--- Data for this exercise ---

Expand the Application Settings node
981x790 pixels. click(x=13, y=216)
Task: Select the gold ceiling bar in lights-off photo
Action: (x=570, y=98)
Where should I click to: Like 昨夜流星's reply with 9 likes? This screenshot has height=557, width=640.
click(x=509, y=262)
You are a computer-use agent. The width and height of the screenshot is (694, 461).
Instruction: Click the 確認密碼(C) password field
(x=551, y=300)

---
--- Data for this exercise ---

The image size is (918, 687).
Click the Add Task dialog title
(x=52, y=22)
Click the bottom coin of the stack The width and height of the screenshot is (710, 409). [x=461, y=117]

---
--- Data for this exercise ---

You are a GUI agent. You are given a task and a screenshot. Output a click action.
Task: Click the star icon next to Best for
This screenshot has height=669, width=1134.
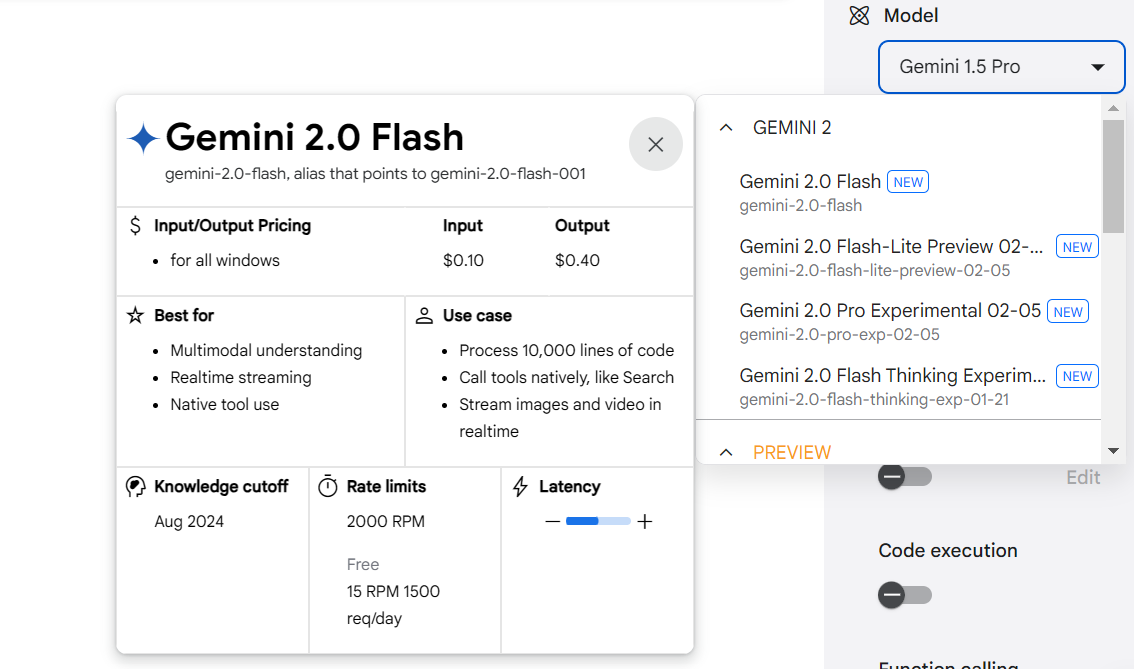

---

§ The problem: Can you repeat, word for word, every line above from the one containing "Click the Add Task dialog title" down to the one containing "Click the bottom", including both?

§ Answer to the problem:
Click the Add Task dialog title
(x=52, y=22)
Click the bottom coin of the stack The width and height of the screenshot is (710, 409). [x=461, y=117]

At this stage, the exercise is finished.